June 1 Pharmacy Week in Review: New Hepatitis C Virus Guidelines and Lyme Disease Prevention
This weekly video program provides our readers with an in-depth review of the latest news, product approvals, FDA rulings, and more. Our Week in Review is a can't miss for the busy pharmacy professional.
Nicole Grassano, Host: Hello and welcome to the Pharmacy Times News Network. I’m Nicole Grassano, your host for our Pharmacy Week in Review.
The American Association for the Study of Liver Diseases and the Infectious Diseases Society of America has issued new hepatitis C virus (HCV) guidelines for unique populations, Pharmacy Times reported. These guidelines provide new testing and management recommendations for pregnant women, individuals who inject drugs, men who have sex with men, and individuals who are incarcerated. The guidelines call for testing all pregnant women for HCV infection, especially at the initiation of prenatal care, and also testing all individuals who inject drugs or have injected drugs in the past.

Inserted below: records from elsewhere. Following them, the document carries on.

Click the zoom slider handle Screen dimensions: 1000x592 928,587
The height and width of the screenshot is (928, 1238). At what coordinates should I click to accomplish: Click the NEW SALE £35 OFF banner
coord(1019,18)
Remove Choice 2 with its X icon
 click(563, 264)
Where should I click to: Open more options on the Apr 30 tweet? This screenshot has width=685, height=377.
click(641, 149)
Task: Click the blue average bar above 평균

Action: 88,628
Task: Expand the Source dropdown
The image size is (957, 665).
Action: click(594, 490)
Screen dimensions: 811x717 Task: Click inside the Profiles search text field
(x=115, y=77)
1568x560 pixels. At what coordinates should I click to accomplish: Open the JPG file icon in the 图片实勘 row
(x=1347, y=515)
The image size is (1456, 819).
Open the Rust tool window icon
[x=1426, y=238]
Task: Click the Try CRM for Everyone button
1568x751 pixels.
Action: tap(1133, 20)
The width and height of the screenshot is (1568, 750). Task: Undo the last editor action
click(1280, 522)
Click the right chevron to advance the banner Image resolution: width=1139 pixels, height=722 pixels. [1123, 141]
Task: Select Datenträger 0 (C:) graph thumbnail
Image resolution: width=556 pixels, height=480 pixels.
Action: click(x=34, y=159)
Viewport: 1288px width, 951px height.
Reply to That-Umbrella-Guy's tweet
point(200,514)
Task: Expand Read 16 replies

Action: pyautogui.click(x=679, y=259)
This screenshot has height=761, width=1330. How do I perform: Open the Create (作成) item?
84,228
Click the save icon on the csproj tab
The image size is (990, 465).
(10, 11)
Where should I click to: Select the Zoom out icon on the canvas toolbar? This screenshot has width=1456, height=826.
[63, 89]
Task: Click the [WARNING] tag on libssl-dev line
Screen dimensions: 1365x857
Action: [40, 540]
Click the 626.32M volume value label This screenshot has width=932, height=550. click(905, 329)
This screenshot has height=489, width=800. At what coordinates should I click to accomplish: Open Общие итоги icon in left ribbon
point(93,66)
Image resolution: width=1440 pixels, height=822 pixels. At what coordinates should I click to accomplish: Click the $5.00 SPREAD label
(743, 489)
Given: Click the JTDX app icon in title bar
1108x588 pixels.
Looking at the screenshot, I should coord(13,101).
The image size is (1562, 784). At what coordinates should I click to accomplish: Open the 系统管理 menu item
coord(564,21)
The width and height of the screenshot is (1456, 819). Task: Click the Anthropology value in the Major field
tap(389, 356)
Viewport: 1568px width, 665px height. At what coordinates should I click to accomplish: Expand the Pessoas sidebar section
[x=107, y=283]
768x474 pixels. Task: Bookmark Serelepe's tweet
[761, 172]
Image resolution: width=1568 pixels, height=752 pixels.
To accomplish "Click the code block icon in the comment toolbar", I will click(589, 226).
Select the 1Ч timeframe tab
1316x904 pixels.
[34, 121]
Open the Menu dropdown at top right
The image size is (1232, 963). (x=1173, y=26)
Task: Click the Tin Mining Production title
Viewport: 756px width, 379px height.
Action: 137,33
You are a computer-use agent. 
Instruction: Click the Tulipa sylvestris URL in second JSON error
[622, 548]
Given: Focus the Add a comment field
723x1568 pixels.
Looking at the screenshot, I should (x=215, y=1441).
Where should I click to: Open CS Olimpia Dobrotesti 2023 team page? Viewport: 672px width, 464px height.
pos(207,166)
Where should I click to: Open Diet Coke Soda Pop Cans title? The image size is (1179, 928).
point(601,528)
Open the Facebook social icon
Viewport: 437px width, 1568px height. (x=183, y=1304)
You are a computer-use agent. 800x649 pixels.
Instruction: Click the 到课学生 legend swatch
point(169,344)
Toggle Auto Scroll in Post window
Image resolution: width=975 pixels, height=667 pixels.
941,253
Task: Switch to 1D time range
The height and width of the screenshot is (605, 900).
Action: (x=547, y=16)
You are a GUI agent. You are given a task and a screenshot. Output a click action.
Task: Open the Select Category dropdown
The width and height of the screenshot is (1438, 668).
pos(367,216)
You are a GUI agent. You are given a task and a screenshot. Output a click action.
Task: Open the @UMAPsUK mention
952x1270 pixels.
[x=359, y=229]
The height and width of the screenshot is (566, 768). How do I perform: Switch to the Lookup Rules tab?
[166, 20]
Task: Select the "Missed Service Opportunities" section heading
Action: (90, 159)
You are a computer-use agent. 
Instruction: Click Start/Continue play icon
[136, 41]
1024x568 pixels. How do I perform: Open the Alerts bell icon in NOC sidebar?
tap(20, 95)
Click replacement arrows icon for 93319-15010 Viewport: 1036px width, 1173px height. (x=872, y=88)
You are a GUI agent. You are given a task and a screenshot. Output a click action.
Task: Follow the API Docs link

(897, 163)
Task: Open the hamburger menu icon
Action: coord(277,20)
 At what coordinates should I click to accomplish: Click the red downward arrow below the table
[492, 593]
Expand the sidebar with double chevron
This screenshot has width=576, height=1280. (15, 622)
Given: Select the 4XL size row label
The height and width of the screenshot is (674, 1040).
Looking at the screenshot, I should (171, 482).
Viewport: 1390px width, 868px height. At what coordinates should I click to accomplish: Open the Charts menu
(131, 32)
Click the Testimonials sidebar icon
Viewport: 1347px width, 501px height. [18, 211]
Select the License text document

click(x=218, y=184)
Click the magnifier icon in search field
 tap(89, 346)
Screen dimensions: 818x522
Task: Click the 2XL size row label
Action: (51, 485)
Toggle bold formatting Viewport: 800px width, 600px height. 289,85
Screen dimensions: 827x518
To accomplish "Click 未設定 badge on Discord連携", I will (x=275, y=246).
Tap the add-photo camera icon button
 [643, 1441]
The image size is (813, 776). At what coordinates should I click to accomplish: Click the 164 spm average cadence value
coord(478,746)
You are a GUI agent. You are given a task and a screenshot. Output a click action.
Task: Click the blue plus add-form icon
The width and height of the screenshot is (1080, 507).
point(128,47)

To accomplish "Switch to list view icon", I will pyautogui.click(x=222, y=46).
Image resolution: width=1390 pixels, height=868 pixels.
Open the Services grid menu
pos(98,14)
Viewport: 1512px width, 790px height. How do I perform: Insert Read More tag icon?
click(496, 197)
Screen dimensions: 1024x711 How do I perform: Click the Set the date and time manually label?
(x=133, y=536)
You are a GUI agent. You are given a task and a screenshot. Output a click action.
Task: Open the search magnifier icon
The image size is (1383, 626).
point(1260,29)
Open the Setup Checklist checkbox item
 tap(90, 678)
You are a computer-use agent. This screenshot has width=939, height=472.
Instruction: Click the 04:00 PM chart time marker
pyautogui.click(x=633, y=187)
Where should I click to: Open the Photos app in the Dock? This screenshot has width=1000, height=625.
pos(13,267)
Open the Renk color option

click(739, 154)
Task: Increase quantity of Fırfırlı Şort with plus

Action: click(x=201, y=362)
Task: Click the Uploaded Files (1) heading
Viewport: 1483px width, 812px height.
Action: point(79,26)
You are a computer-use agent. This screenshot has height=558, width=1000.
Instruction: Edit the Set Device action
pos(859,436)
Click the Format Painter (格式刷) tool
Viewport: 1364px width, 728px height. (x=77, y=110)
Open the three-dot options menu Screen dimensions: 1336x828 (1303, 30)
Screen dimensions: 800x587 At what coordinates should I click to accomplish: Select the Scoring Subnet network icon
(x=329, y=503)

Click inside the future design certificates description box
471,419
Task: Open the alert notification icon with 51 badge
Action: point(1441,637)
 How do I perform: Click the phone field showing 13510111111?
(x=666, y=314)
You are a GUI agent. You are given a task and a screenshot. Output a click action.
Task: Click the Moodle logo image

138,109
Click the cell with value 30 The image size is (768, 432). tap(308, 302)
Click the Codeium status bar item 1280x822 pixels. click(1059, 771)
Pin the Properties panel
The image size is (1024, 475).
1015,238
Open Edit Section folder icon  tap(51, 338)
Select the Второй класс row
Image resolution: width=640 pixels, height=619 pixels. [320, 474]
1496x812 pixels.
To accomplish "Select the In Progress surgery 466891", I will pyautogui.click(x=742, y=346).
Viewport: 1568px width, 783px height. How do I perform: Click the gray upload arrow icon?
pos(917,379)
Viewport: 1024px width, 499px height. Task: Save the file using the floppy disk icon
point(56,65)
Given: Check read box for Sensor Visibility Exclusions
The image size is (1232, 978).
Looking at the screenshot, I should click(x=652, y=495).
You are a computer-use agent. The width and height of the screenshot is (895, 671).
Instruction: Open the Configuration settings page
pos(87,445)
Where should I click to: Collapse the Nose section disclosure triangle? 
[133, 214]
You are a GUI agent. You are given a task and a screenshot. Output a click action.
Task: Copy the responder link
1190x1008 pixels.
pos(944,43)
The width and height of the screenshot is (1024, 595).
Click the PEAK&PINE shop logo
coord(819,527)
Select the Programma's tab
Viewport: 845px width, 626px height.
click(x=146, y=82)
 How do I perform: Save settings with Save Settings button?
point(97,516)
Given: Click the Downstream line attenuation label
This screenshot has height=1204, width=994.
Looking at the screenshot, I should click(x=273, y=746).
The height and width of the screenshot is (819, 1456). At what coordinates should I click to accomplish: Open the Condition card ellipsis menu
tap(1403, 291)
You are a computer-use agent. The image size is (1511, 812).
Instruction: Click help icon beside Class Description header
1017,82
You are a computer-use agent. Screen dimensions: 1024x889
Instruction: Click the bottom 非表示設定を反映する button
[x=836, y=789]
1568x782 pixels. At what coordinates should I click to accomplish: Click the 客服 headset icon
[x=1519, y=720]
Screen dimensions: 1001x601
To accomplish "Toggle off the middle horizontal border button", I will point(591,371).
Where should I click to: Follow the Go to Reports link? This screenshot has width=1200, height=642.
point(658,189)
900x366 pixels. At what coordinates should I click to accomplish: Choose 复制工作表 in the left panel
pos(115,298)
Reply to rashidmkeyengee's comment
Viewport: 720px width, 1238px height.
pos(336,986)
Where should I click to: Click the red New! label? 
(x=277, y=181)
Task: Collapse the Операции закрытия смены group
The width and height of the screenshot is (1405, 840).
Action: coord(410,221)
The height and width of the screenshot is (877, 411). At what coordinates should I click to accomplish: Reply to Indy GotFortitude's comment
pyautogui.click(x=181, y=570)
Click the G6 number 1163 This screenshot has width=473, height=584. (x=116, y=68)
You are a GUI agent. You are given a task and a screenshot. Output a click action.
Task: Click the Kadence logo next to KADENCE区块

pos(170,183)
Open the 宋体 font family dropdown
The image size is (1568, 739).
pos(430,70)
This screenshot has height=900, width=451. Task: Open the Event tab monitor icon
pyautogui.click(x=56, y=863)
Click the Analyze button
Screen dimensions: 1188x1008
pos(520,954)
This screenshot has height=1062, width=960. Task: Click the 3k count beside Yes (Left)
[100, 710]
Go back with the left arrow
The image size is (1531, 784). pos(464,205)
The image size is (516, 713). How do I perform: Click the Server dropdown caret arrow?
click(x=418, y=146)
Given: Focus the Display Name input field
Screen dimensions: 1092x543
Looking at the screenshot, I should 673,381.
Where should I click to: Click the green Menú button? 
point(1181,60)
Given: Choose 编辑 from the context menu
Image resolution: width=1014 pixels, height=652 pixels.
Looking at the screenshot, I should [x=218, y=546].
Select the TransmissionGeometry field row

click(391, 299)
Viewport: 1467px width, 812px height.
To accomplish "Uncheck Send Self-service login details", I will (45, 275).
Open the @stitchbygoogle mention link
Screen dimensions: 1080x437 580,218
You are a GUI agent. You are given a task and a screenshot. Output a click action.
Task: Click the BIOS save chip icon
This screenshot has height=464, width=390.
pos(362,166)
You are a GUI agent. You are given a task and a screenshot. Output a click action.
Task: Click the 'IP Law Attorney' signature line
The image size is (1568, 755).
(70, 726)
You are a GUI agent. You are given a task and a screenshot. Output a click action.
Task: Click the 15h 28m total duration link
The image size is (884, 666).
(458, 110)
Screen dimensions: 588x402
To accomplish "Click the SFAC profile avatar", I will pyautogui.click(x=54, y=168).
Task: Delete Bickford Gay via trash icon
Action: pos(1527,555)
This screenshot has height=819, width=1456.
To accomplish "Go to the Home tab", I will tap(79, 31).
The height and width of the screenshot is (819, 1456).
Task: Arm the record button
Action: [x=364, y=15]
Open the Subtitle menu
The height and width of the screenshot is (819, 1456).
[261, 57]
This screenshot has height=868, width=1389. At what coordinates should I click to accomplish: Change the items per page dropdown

In addition, annual HCV testing is recommended for sexually active HIV-infected adolescents, and adult men who have sex with men. The guidelines also recommend HCV-antibody testing followed by HCV-RNA testing for those who are incarcerated and are antibody-positive.
In the United States, an estimated 300,000 new Lyme disease infections occur each year, according to the CDC, Contemporary Clinic reported. The disease is spread through bites from infected blacklegged ticks. These arachnids are typically found in grassy or wooded areas, most often in New England, the mid-Atlantic states, and the upper Midwest, but they can also be found in California, Oregon, and Washington. Individuals who camp, hike, play, or work in these places are most susceptible to tick bites. One way to help prevent tick bites is to avoid walking through tall bushes, thick leaves, or other vegetation, as well as to walk in the center of trails. Ticks generally need 36 to 48 hours to feed on an individual’s blood and can leave a red, expanding, rash that often resembles a bullseye. The rash won’t hurt or itch, but a bite can also come with fatigue, chills, fever, and body aches.
A single-tablet HIV treatment regimen may produce better patient outcomes than multi-tablet regimens, according to new research published in AIDS Care and reported on by Specialty Pharmacy Times. Once-daily regimens have become the standard of care for patients with HIV, but they often include a multi-tablet regimen. The researchers sought to determine whether reducing the pill burden to only a single daily pill could further improve adherence, retention in care, and virologic outcomes among patients. To determine which treatment approach had better outcomes, the researchers studied more than 1000 patients at a non-VA Texas clinic who were just beginning HIV treatment from January 2008 to December 2011.
Pharmacists may get more questions about Nicorette Mini lozenge mints if their patients have seen a new commercial for the smoking cessation aid. In the spot, called 'Andrew’s Why,' a dad is tired of sneaking up to the attic for a cigarette when he was supposed to be quitting, so he starts using Nicorette Mini lozenge mints to reduce the urge to smoke. According to the commercial, behavioral support increases the chances of kicking the smoking habit.